Why is this important? Unemployment is used to justify ever bigger government programs—-from national industrial policies to high military expenditures to a return to New Deal-type "make work" projects. Increases in unemployment are a predictable source of public disgruntlement with economic affairs, and a precipitating trigger of ever more government involvement.
Amassing a huge amount of data, and examining the full range of existing literature and research, the authors target Keynesian fiscal demand-management and show that such policies as minimum wages, labor controls, unemployment compensation, and welfare have played significant roles in generating joblessness. They further show that the policies of both President Hoover and President Roosevelt prolonged and exacerbated unemployment during the Great Depression.
"Not only has the state aggravated the problem of unemployment for Americans, it has done so differentially. The biggest losers from state intervention have been the very people that advocates of activism have claimed need the most help, namely nonwhites, women, and unskilled and inexperienced youths. The strong, skilled, and comparatively affluent have managed to adjust to state intervention, although not without cost.

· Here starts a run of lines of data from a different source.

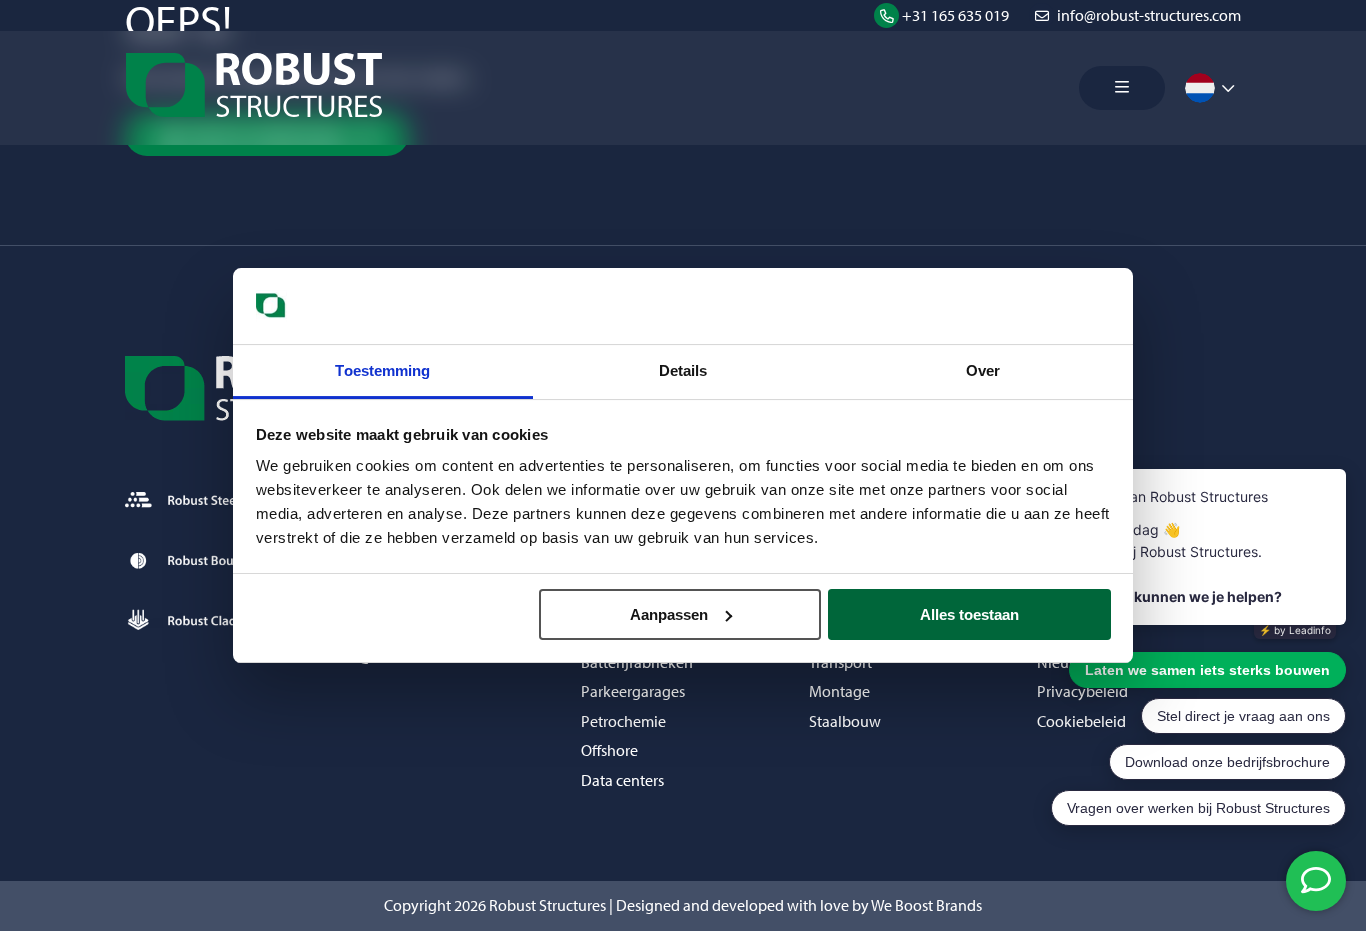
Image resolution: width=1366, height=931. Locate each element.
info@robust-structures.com (1149, 15)
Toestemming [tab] (382, 370)
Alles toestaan (969, 614)
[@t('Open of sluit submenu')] (1228, 88)
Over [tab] (983, 370)
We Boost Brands (926, 905)
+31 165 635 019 (955, 15)
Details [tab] (683, 370)
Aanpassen (669, 614)
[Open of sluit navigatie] (1122, 88)
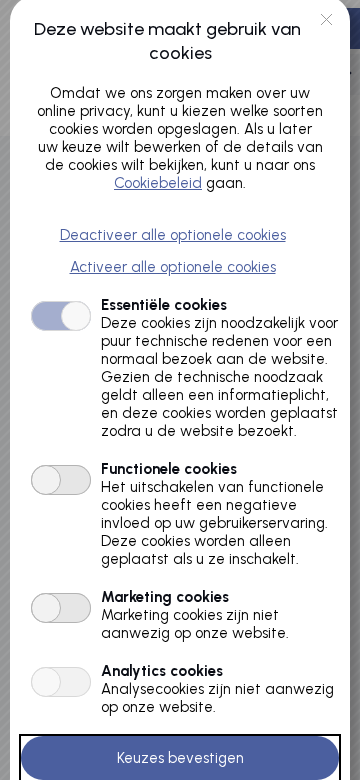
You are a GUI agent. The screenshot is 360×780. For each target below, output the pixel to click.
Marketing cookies (165, 597)
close (326, 19)
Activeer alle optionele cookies (173, 267)
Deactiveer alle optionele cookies (173, 235)
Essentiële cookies (164, 305)
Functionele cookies (169, 469)
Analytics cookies (162, 671)
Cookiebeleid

The burden of the welfare state has fallen inordinately on those it was supposed to benefit the most."
This 400-page book is a seminal contribution to Austrian literature that didn't receive nearly enough attention when it was published in 1993--and deserves far more attention today, not only from Austrians and people intersted in free-market thought but from anyone who is prepared to completely rethink the subjects of unemployment and business cycles.
The quality and rigor of the research makes it suitable for graduate study or individual research. But it is also well written enough to make a great read for anyone interested in the relationship between economics and human well being.